It can be very different between a home or a business that has been flooded for days and one that has got water damage, even though it is not as severe, from a roof leak or gutter failure. Although electrical wiring is considered well-insulated, it can still cause damage to wires in your house or business. This could also lead to a violation of local fire safety codes.
It is well-known that electricity and water don’t mix. The extent of damage these primal elements can cause can vary depending on how much water was used, the time that the components were exposed to the elements, the type and complexity of the wiring, and many other factors. It may surprise you that guidelines exist that outline and define the effects of water damage on electrical wiring.
Water damage can always cause permanent damage to electrical wires n Rockford IL, homes, and offices, and it’s not always the water that causes permanent damage. Keep in mind that floodwater is not always pure and clean water. Flood waters caused by natural disasters like storm surges or sewer backups can often contain a wide range of contaminants. These contaminants can include:
While the water is undoubtedly potentially harmful, the main concern with flooding is that it might be more destructive to the wiring and building than ever.
You should ensure that an electrician has properly tested all wiring and appliances after a flood or other water-related event. In the aftermath of a storm natural disaster, it can be tempting to plug everything in and turn them back on immediately. You might do more harm than good. You could also risk your newly dried-out house or office from a severe fire.
A professional licensed electrician is a best and most sensible way to conduct an electrical test. They are highly skilled and experienced professionals that can perform a range of tests to determine the extent and condition of your electrical wiring.
Even if your property’s wiring passes all safety tests, it is possible to replace the wiring, outlets, and other electrical appliances. Even if your wiring is performing at a safe level after flooding, corrosion can still occur. Many homeowners’ insurance and commercial property policies require wiring replacement after flooding.
After an inspection, the licensed electrician can help you understand what to do next to keep your house or office safe and within fire code regulations.
Roof leaks in Belvidere IL or gutter problems can damage your wiring. This is especially true if you have older residential wiring susceptible to loose connections or minor arching incidents at outlets and fixtures. After drying out, it is best to have an electrician inspect any water-affected areas. It’s a good idea to have an electrician inspect the area before you start any remodeling.
Water can cause serious damage to many electrical appliances. This is especially true if the appliance was plugged into it and the circuit was active when the water entered. The appliance may still work after it has dried, but there are high chances of corrosion and damage to the components.

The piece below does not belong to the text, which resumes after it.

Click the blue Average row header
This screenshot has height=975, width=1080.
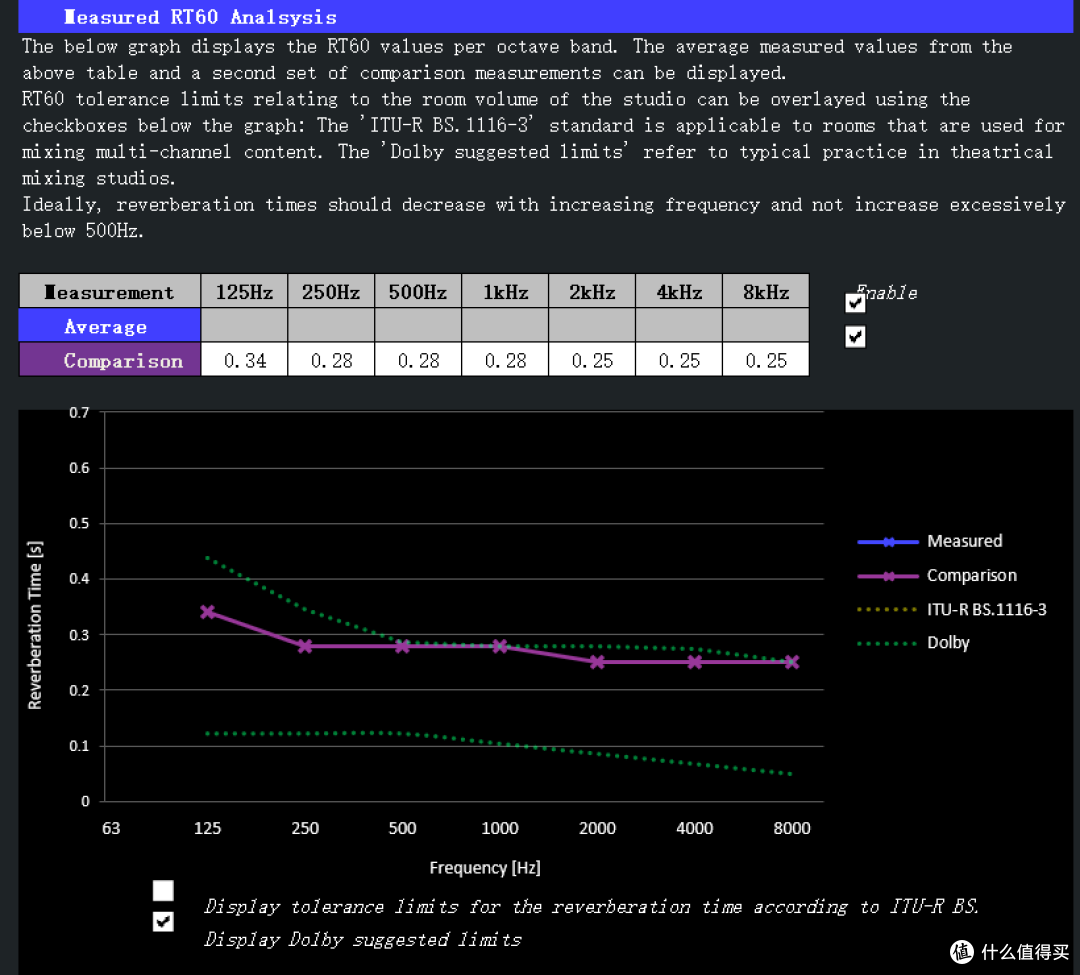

It is possible that the appliance works for a few days, weeks, or even months after drying out. However, it might fail again and start smoking, short-circuit, or an electric fire later. It is a good idea for all electrical appliances, light fixtures, and associated outlets to be inspected by a licensed electrician.
There are some things that you can do to reduce flood damage to your wiring if you live in an area that is low-lying or near water bodies that are prone to flooding. You should start by waterproofing the area and ensuring you have sufficient flood insurance.
You should also consider raising the height of electrical fixtures and outlets. This simple process involves drilling new holes in the drywall and installing a receptacle box. After this, you will need to patch any gaps created by removing the old electrical boxes. The new electrical wires are then run to the new location and connected.
This is a procedure that licensed electricians should only ever do. You can’t attempt major electrical re-configurations on your own, and if it leads to an electrical fire, your homeowner’s policy won’t cover it.